* _TASK SET_
[1] For each statement below, say yes or no depending on whether the Bond forum posts agree with it, and quote the words that decide it.
(a) The poster who first saw GE in the cinema at 13 found it more exciting than the Dalton films.
(b) Tomorrow Never Dies is named as the most overrated PTS.
(c) Norman Burton's Leiter is described as gray.
[2] Answer these questions from the Bond forum posts.
(a) At what age did the first poster see GE in the cinema?
(b) Who is picked as the most overrated henchman?
(c) Which actor's Felix is called "handsome, smooth and lean"?
[3] Carry on the Bond forum posts from the point where they stop.

* _EXCERPT PROVIDED_

__________

I watched GE in the cinema at 13, my first Bond at the cinema. Having seen all the prior films and owning them on VHS I remember being disappointed by both Brosnan and the film....it wasn't as suave or fun as the Moore era nor as perfect as the Connery films, nor as exciting as the Dalton films (I was thrilled by the LTK TV Sky première), even at that age I could see that OHMSS was also far superior. GE like all the 90's films was mediocre.
It was undoubtedly a defining film in my youth and, despite seeing all the others relatively soon afterwards and enjoying them, GE was always a favourite.
As I've got older I can see its flaws more but I've always considered it a very enjoyable film and its one I confess to having a major soft spot for.
Most Overrated Title Track: Goldfinger again! Not even Bassey's best!
Most Overrated Title Credits: Uh, the atrocious MK12 credits for QoS somehow have defenders... so that wins automatically.
Most Overrated PTS: Tomorrow Never Dies. It's fine but it's also pretty much just generic late-90s Hollywoodized type stuff.
Most Overrated Score: Probably Diamonds Are Forever, to be honest!
Most Overrated Villain: Drax!
Most Overrated Ally: Rik Van Nutter's Leiter is really flat, to me.
Most Overrated Bond Girl: Domino Derval.
Most Overrated Minor Character: Anyone with a pun or joke name can go here.
Most Overrated Henchman: Me thinks Oddjob.
Molly Warmflash resents that.
Yeah, I was about to defend Nutter, but you nailed it with the final bit. They're all pretty naff, Nutter no more so than some of the others.
@Mendes4Lyfe, I have basically written essays on the dilemma of the cinematic Felix. He never has a chance to be impactful, and he always changes (not in the good "character development" way, either). The handsome, smooth and lean Jack Lord becomes the short, pudgy, graying Cec Linder in two films, before then becoming even taller and more gray in the form of Nutter's Leiter. Then he's back to short and pudgy but no longer gray with Norman Burton. What?!

__________

(Records from a pointing dataset)

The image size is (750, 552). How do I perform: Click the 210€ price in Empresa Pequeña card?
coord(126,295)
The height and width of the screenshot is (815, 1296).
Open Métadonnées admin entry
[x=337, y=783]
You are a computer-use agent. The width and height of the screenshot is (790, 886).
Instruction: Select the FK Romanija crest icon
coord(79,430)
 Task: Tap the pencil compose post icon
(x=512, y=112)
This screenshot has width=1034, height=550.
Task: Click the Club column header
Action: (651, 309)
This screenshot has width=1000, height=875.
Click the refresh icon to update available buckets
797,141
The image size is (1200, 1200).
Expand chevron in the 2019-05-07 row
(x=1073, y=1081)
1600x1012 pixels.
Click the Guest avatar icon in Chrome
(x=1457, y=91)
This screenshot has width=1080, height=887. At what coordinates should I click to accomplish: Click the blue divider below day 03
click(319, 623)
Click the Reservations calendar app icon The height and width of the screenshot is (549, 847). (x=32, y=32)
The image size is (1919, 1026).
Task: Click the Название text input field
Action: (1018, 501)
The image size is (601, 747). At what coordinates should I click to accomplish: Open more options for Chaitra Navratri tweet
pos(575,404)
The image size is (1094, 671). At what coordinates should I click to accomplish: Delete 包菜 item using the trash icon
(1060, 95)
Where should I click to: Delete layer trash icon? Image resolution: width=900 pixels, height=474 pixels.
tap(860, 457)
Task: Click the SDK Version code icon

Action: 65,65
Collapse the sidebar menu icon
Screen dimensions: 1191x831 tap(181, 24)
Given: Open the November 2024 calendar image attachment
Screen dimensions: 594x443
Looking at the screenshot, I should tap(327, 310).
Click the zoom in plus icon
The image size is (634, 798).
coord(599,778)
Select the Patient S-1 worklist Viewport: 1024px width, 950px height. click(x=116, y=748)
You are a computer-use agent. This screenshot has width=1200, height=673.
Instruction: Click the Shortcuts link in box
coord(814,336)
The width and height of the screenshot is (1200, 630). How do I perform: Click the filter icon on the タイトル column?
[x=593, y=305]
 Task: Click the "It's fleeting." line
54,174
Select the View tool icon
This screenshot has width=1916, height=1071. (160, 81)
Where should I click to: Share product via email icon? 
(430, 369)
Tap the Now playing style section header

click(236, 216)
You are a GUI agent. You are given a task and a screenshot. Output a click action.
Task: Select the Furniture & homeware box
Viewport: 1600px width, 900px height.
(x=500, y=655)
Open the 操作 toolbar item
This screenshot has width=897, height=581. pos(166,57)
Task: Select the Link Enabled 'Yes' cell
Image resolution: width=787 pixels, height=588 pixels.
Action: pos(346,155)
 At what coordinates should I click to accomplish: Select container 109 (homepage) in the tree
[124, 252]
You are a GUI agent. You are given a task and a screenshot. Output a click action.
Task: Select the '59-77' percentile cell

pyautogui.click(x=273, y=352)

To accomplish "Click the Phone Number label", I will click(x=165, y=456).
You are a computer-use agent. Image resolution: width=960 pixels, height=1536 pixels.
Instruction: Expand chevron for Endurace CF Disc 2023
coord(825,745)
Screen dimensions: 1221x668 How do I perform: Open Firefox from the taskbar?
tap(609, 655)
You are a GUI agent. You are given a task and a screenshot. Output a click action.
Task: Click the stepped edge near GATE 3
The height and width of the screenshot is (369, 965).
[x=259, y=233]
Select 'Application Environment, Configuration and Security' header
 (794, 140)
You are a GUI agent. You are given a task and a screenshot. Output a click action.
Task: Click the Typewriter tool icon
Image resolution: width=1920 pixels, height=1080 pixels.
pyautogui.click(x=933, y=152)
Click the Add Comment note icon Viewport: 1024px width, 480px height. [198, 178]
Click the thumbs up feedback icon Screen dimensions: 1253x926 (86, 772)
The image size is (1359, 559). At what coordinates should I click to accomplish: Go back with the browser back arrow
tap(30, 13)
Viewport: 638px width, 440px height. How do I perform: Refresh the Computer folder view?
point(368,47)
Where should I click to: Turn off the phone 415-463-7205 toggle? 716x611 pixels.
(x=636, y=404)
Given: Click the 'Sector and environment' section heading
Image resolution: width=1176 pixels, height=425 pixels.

__________

* _ANSWERS BELOW_
[1]
(a) No: "nor as exciting as the Dalton films"
(b) Yes: "Most Overrated PTS: Tomorrow Never Dies."
(c) No: "back to short and pudgy but no longer gray with Norman Burton"

[2]
(a) 13
(b) Oddjob
(c) Jack Lord

[3]
Like Blofeld, Leiter never had any on screen consistency in appearance, but it hurts him more than Ernst because Fleming wrote the villain to be a metamorphic shape-shifting man who could hide away under new faces, so in a way it adds to his character and danger, as you never see him coming. But with Felix there's no reason for the inconsistency and endless casting changes. Even worse than that, though, what do any of them really do? Lord's Leiter is in Jamaica because American missiles are being toppled, but he's not even a glorified errand boy yet, as he'd later become. Every time he shows up, aside from the ending, Bond and Quarrel have already accomplished an objective and no longer need him. Linder's Leiter spends the film just watching Bond do his job, and he doesn't even get to do anything cool at the Fort Knox battle but fake sleep. Nutter's Leiter is just an errand boy, piloting Bond around and having the important duty of suiting him up in underwater diving gear before commenting on how nice he looks. Norman Burton's Leiter is one of the saving graces, because at least in Diamonds Are Forever he actually does something, and there's a reason for him to be there, considering the diamonds are funneling right into Vegas. We get to see him managing agents and planning a scenario for Tiffany to think she's giving the diamonds to Bond/Franks' associates, and not CIA agents. This Felix also has a lot of interesting character details about him. He looks like a man who's been doing the agency job for a long time and by this point in his career he's exhausted by what he's done. The torpid, short-tempered take on Felix here makes sense at this point in the series, as both he and Bond weren't getting any younger and in some ways, were feeling their age (and looking it!).
I would have preferred to have just one actor as Felix throughout the 60s to the early 70s (if the role had to be recast then, I understand). If he was meant to be such an important, recurring part of the series like M, Q and Moneypenny, there should've been one actor locked in for the character for the long haul. I'd prefer Jack Lord, simply because I like what they tried to do with him in Dr. No, casting a man for the part that looked like the American doppelgänger of James Bond with a similar look. I also like that Bond and Felix meet on the big screen for the first time with their guns out, ready to kill each other. A crazy, high-risk start to a long friendship.
Ah well. Shoulda, coulda, woulda.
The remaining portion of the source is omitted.